TMCnews Featured Article


April 20, 2010

After Comcast, can the FCC Order Network Neutrality?

By Fred Goldstein, ionary Consulting


The Court of Appeals for the DC Circuit recently sent the FCC a big lump of coal. Comcast (News - Alert) won its appeal of an FCC Order that addressed its network management practices.  A few years ago, Comcast was found to be monkey-wrenching some BitTorrent (News - Alert) uploads on its cable modem service.  Then-FCC Chairman Kevin Martin had a cow and suddenly got the "network neutrality" religion.  Citing its "ancillary" jurisdiction over communications, and its policy statements, though not actual rules or enabling laws, the Commission ordered Comcast to change policies.


The Court's order comes as no surprise to observers who have been following the case.  It was not decided on the direct merits of whether or not the FCC had any power to ensure some kind of neutral access to Internet content and applications.  It was decided on a narrower, but critical, technical ground.  Ancillary jurisdiction has to be ancillary to something else, some actual, real, legal power that the FCC has under the law.  Perhaps such a law exists; perhaps it doesn't, but the FCC didn't cite one, so it lost the case.  The Comcast order thus lacked sufficient connection to any such law.

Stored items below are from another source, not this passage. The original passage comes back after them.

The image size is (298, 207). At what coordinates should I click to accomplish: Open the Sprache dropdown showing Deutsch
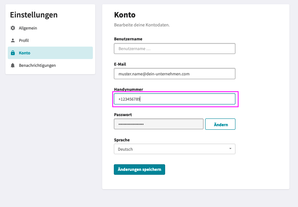(174, 149)
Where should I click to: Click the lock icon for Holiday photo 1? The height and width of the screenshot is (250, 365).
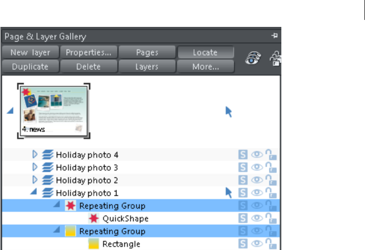click(x=271, y=193)
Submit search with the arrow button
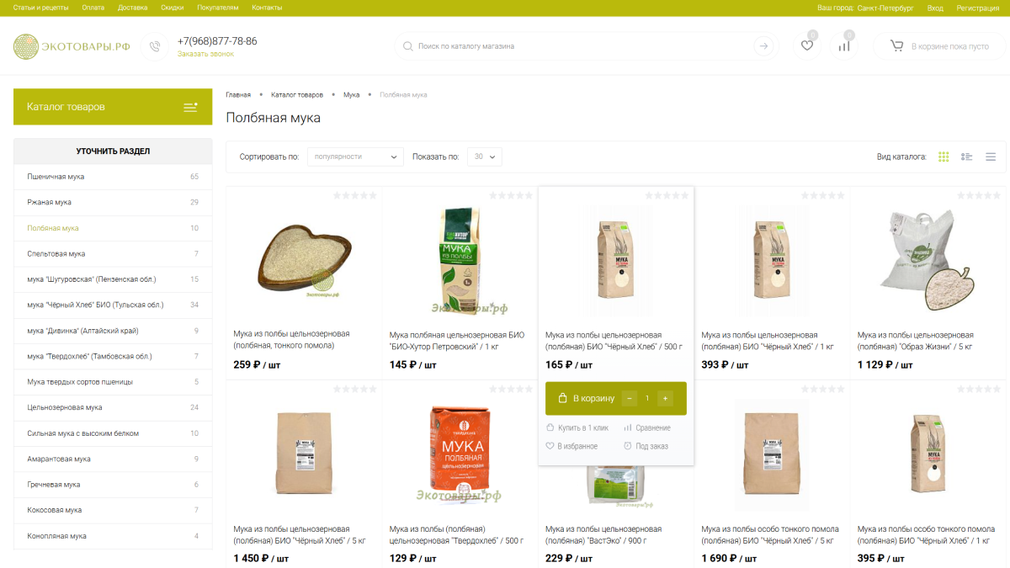The height and width of the screenshot is (568, 1010). point(763,46)
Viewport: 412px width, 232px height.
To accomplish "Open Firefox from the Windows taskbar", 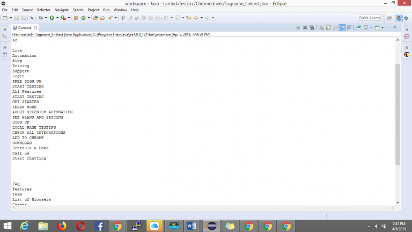I will 61,226.
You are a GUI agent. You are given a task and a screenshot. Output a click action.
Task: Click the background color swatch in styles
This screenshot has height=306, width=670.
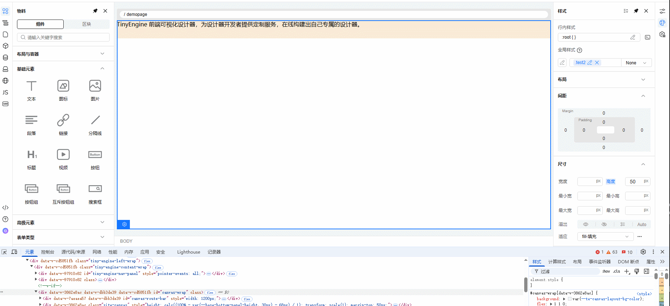click(x=570, y=299)

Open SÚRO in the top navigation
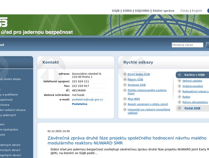click(127, 11)
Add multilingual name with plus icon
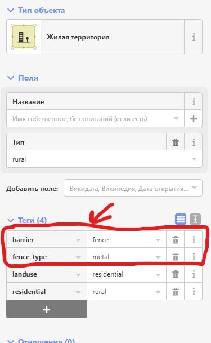Screen dimensions: 211x343 194,119
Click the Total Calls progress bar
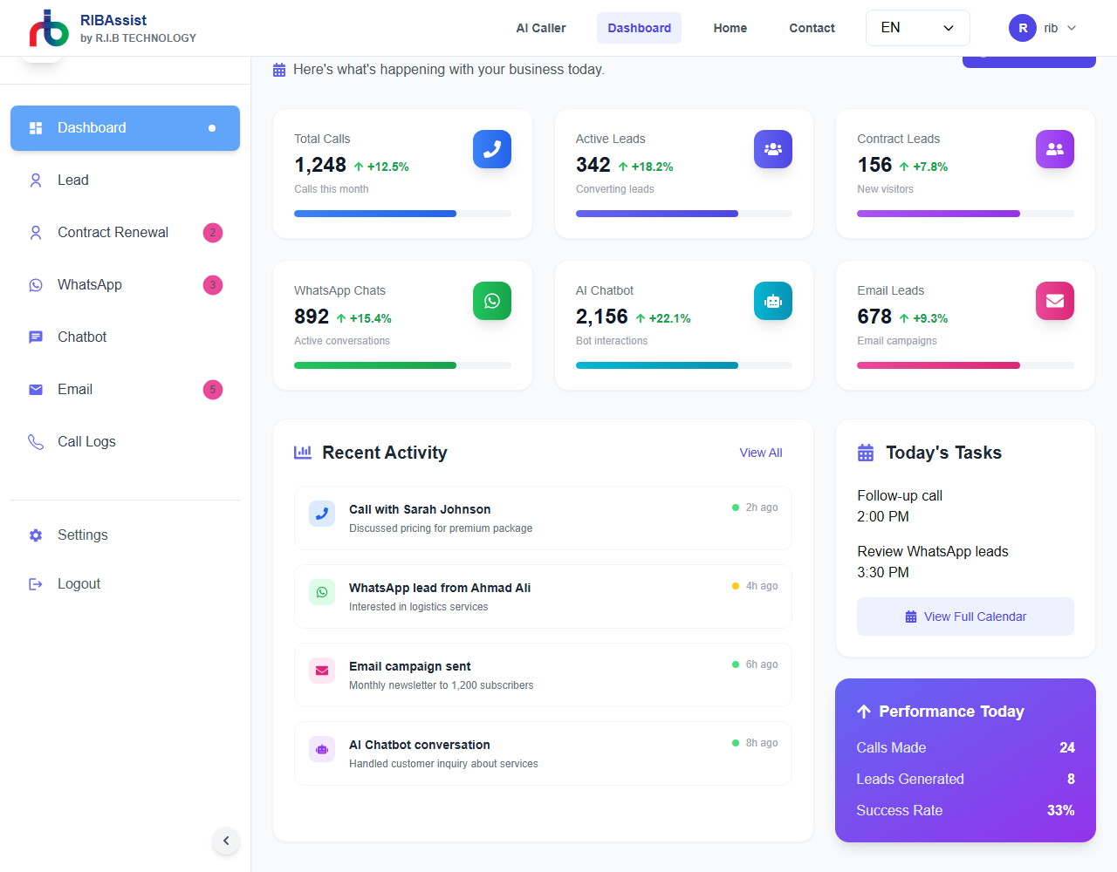1117x872 pixels. coord(402,214)
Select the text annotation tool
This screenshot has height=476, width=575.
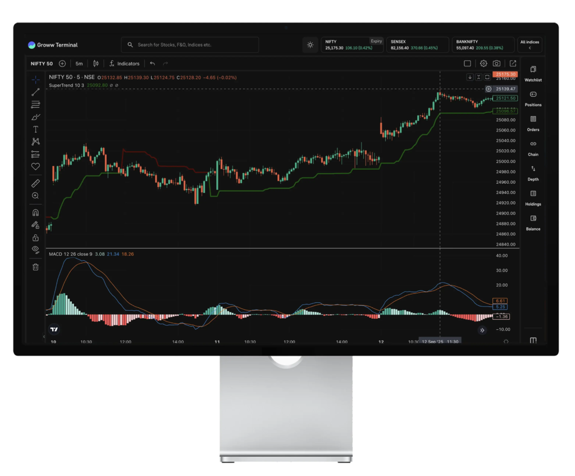35,129
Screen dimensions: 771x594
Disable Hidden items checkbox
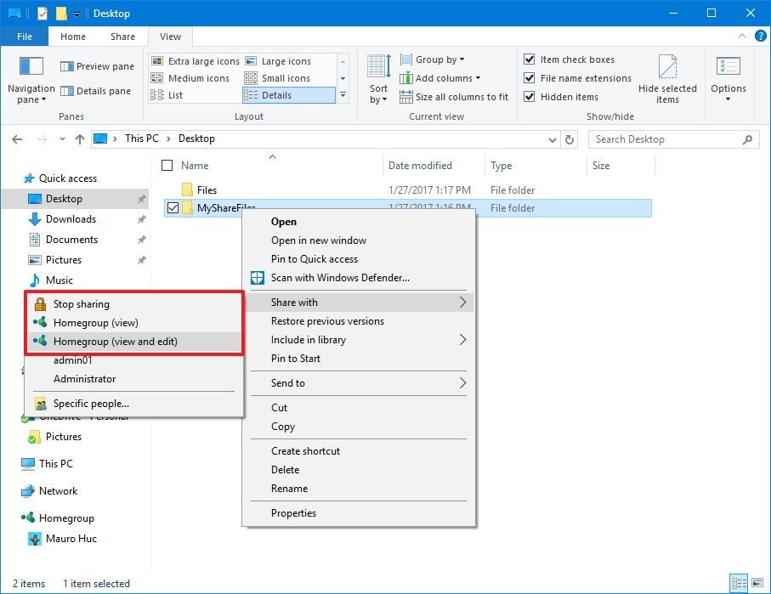point(530,97)
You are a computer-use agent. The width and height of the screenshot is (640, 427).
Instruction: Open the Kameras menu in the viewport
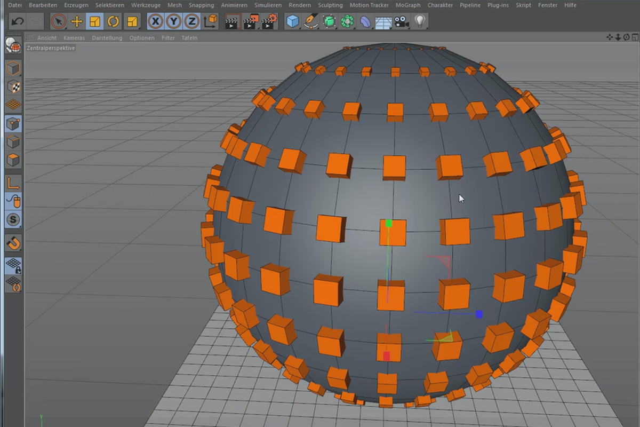pos(74,38)
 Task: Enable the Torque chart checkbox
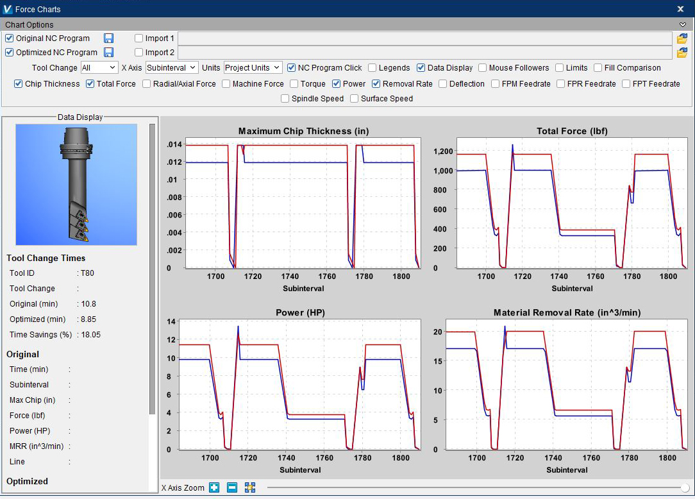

While the FCC has jurisdictional authority over "communications", it still can only act within the scope of the law.

In other words, the Court was upholding a general principle called "rule of law".  This has been in short supply recently, so the decision is a welcome one, even if one disagrees with the result.

Giving the net a bypass

The FCC's principles for regulating telecommunications evolved out of a strange history.  There was a time, long ago, when almost any communications beyond a company's own property was the sole business of The Phone Company, a regulated monopoly.  This was justified on all sorts of specious grounds, but by the 1970s a little bit of competition was allowed, and the 1984 breakup of AT&T (News - Alert) was designed to make long distance fully competitive while local service remained a monopoly.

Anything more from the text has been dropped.